With the rise of machine learning, the corresponding submodule of SciPy grew more and more complex. At some point, it became so big, the decision was made to reintroduce it as a separate, independent package—scikit-learn. As the mark of its origins, the package kept its name, defined earlier as SciPy kit—learn. Due to its simple and unified interface and a large variety of models, scikit-learn quickly became the main go-to tool for machine learning in Python, and its interface for the models is essentially an industry standard. Indeed, many other packages, such as xgboost and fbprophet, replicate scikit-learn model interfaces for their models, allowing us to quickly swap and stack different machine learning algorithms.

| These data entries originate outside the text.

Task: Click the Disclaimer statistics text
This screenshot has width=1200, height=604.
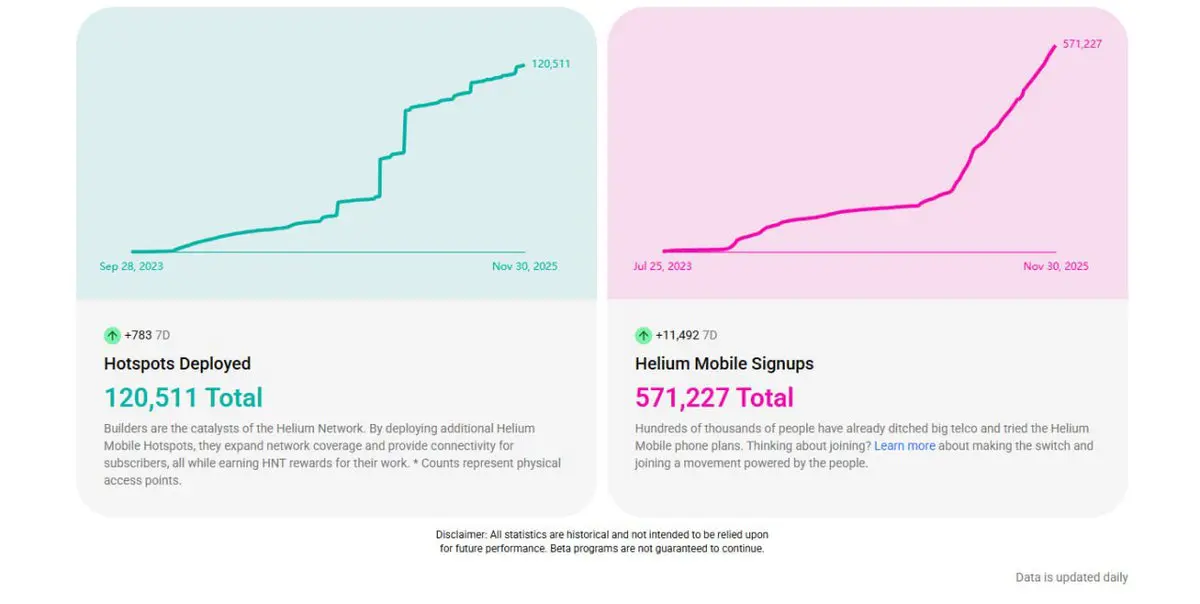Action: tap(602, 542)

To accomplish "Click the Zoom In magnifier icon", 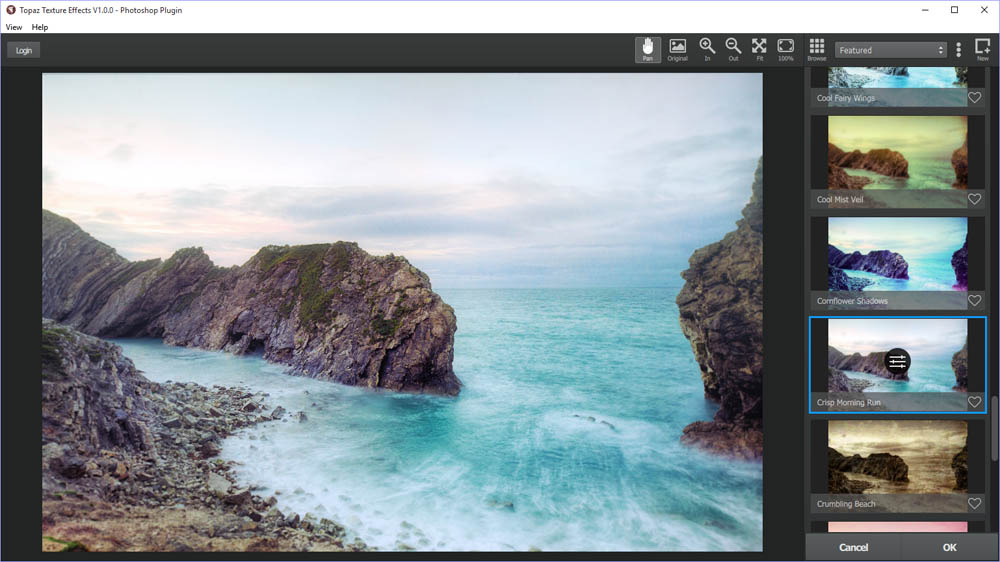I will [x=707, y=49].
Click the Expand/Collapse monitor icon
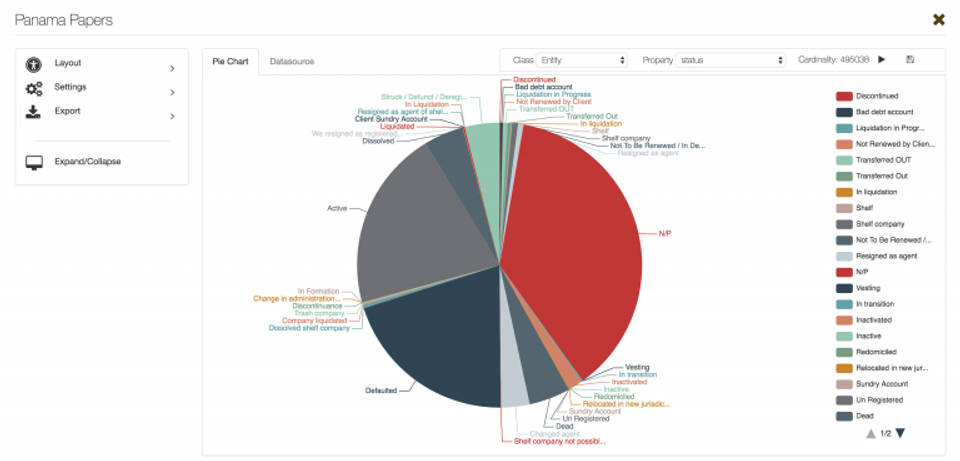 [x=33, y=161]
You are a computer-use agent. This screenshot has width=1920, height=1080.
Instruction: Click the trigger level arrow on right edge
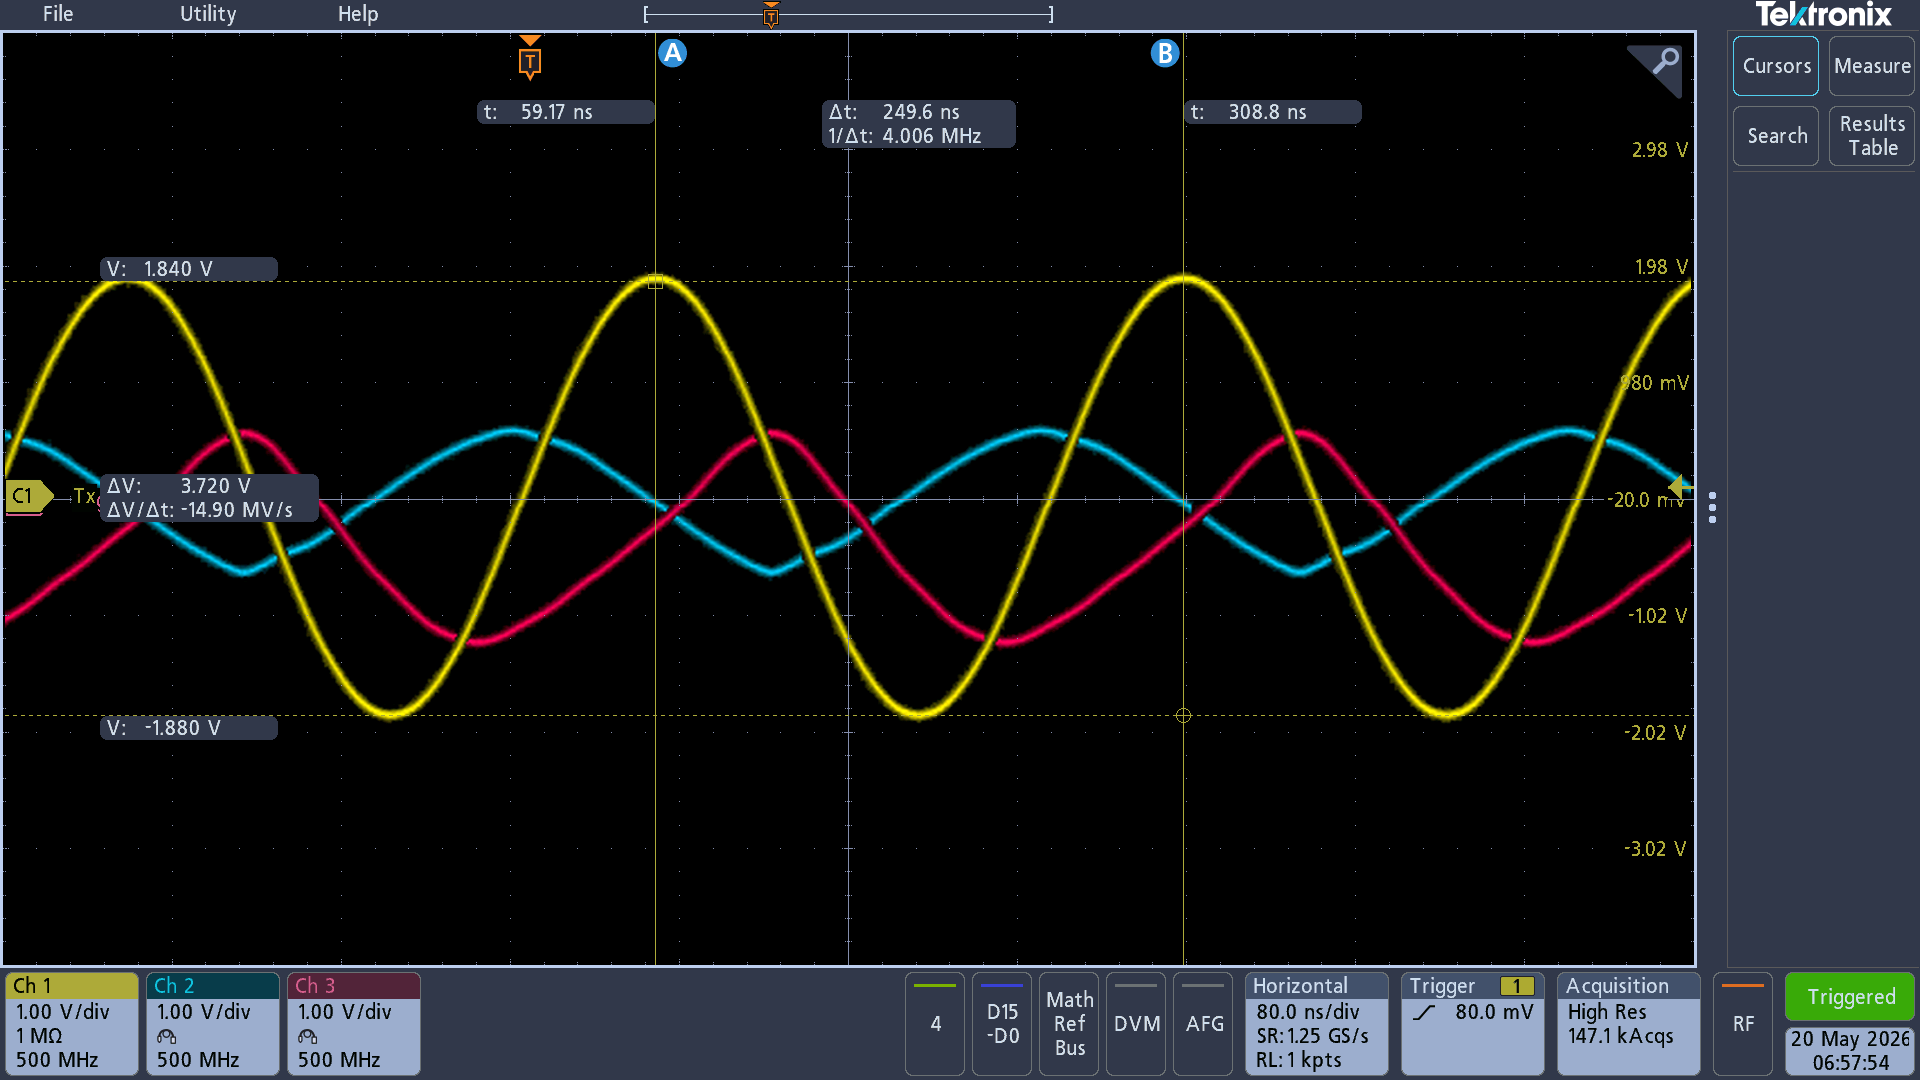coord(1680,488)
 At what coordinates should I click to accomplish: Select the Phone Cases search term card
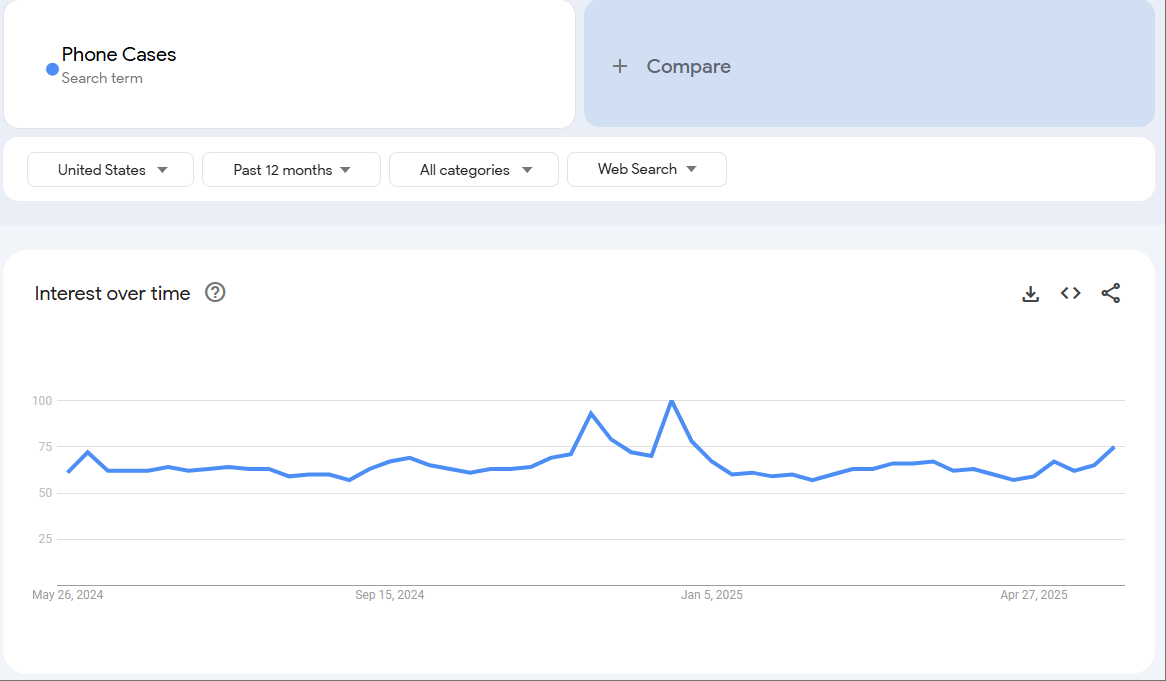(x=289, y=64)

As a foundational package for machine learning, scikit-learn offers this tooling:

Data preparation—scalers and transformers
Model selection—cross-validations, hyperparameter optimization, pipelines, and so on
Multiple metrics and score/loss functions
Dimensionality reduction
Clusterization
Regression and classification with multiple models

scikit-learn assumes data to be in 2-dimensional structures similar to NumPy arrays, so both NumPy arrays themselves and pandas dataframes will work. We are going to use scikit-learn to build a predictive model in Chapter 13, Training a Machine Learning Model, and Chapter 14, Improving Your Model – Pipelines and Experiments.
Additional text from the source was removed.